Here's my question: If I am modifying only one part of a control, do I have to declare the control as lookless and reproduce the entire control template for the modified control in Generic.xaml, or can I omit the lookless declaration (found in the static constructor provided by Visual Studio) and simply modify the control template for the part I am extending?

I have tried the latter approach, and my control template is being ignored. I would like to get confirmation before I reproduce the entire control template, since what I am extending is the WPF Calendar. Thanks for your help.

A: 

Hi David

It sounds like your best bet is to paste the entire template and modify the parts you need, although you didn't say exactly what you want to do or post any code.

Obviously if what you want to change about the calendar has a property you can modify in xaml, then that is easier.

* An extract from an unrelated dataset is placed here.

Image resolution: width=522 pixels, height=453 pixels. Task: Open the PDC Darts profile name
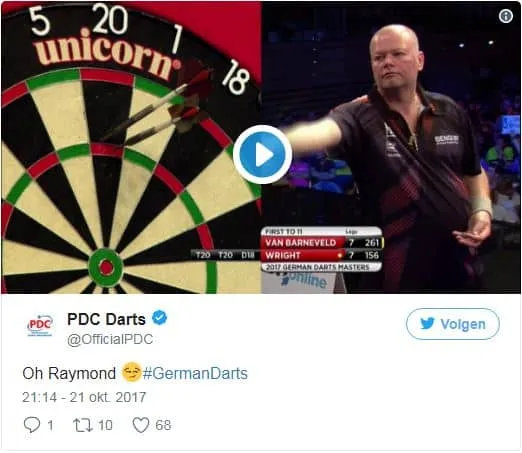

The opposite extreme would be to create a custom control (subclass).

I wanted to change the color or the ComboBox arrow the other day and the easiest way to do that was to past the entire template into a style and apply as needed, after changing one single part of the template (the arrow color, of course). There is no exposed DP to change for this and I didn't need anything more complicated than that.

HTH,
Berryl

Berryl
A: 

The declaration that's generated for you by default is simply allowing for a default implicit Style to be defined for your control instead of just taking on the default Style of the base type.

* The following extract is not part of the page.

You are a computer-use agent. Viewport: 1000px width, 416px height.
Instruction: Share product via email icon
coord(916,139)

DefaultStyleKeyProperty.OverrideMetadata(typeof(MyControl), new FrameworkPropertyMetadata(typeof(MyControl)));

What makes a control lookless isn't any specific declaration but rather it's definition in a code file which will then have some ControlTemplate applied to it at runtime. The alternative is the UserControl style of declaring a XAML+code-behind class which compiles into a single class with both UI and logic.

A simple example: Button is not the thing you see on the screen and click on; Button is a control that can take a single piece of Content and translate a user click into a Click event or Command call. What you see on the screen is just a visual template on top of Button's inherent behavior and state.